'''
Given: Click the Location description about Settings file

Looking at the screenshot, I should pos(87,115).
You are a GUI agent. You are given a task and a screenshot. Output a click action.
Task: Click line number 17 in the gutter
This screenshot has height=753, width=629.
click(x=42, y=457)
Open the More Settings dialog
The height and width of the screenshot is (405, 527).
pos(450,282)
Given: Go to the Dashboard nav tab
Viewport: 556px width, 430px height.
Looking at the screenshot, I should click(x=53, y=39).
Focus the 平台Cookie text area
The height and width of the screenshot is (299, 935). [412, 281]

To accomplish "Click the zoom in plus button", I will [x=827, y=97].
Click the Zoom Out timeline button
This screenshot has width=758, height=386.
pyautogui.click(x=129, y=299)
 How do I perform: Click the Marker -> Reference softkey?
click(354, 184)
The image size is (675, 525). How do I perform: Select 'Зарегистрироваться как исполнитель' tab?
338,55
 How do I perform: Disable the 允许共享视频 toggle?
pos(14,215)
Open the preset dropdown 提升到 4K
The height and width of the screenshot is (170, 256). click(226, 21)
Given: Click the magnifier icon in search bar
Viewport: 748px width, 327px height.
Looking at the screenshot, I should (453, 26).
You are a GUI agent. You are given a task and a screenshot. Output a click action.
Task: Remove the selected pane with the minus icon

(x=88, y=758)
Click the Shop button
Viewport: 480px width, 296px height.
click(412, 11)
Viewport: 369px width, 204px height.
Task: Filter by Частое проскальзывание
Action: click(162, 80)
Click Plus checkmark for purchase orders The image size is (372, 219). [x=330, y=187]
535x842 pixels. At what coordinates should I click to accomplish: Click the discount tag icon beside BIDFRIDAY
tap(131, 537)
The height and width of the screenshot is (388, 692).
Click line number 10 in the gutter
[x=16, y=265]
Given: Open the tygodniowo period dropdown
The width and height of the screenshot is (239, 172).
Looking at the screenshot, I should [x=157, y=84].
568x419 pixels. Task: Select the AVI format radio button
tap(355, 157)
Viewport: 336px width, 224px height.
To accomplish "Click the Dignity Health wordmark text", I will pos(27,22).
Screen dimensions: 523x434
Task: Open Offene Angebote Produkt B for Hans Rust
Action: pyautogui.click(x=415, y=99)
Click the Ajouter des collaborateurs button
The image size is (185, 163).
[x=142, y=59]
'''
WHAT YOU NEED TO DO - The full set of records is to be written out once more, word for word.

OUTPUT FOR THIS TASK -
Given: Click the Location description about Settings file

Looking at the screenshot, I should pos(87,115).
You are a GUI agent. You are given a task and a screenshot. Output a click action.
Task: Click line number 17 in the gutter
This screenshot has height=753, width=629.
click(x=42, y=457)
Open the More Settings dialog
The height and width of the screenshot is (405, 527).
pos(450,282)
Given: Go to the Dashboard nav tab
Viewport: 556px width, 430px height.
Looking at the screenshot, I should click(x=53, y=39).
Focus the 平台Cookie text area
The height and width of the screenshot is (299, 935). [412, 281]

To accomplish "Click the zoom in plus button", I will [x=827, y=97].
Click the Zoom Out timeline button
This screenshot has width=758, height=386.
pyautogui.click(x=129, y=299)
 How do I perform: Click the Marker -> Reference softkey?
click(354, 184)
The image size is (675, 525). How do I perform: Select 'Зарегистрироваться как исполнитель' tab?
338,55
 How do I perform: Disable the 允许共享视频 toggle?
pos(14,215)
Open the preset dropdown 提升到 4K
The height and width of the screenshot is (170, 256). click(226, 21)
Given: Click the magnifier icon in search bar
Viewport: 748px width, 327px height.
Looking at the screenshot, I should (453, 26).
You are a GUI agent. You are given a task and a screenshot. Output a click action.
Task: Remove the selected pane with the minus icon

(x=88, y=758)
Click the Shop button
Viewport: 480px width, 296px height.
click(412, 11)
Viewport: 369px width, 204px height.
Task: Filter by Частое проскальзывание
Action: click(162, 80)
Click Plus checkmark for purchase orders The image size is (372, 219). [x=330, y=187]
535x842 pixels. At what coordinates should I click to accomplish: Click the discount tag icon beside BIDFRIDAY
tap(131, 537)
The height and width of the screenshot is (388, 692).
Click line number 10 in the gutter
[x=16, y=265]
Given: Open the tygodniowo period dropdown
The width and height of the screenshot is (239, 172).
Looking at the screenshot, I should [x=157, y=84].
568x419 pixels. Task: Select the AVI format radio button
tap(355, 157)
Viewport: 336px width, 224px height.
To accomplish "Click the Dignity Health wordmark text", I will pos(27,22).
Screen dimensions: 523x434
Task: Open Offene Angebote Produkt B for Hans Rust
Action: pyautogui.click(x=415, y=99)
Click the Ajouter des collaborateurs button
The image size is (185, 163).
[x=142, y=59]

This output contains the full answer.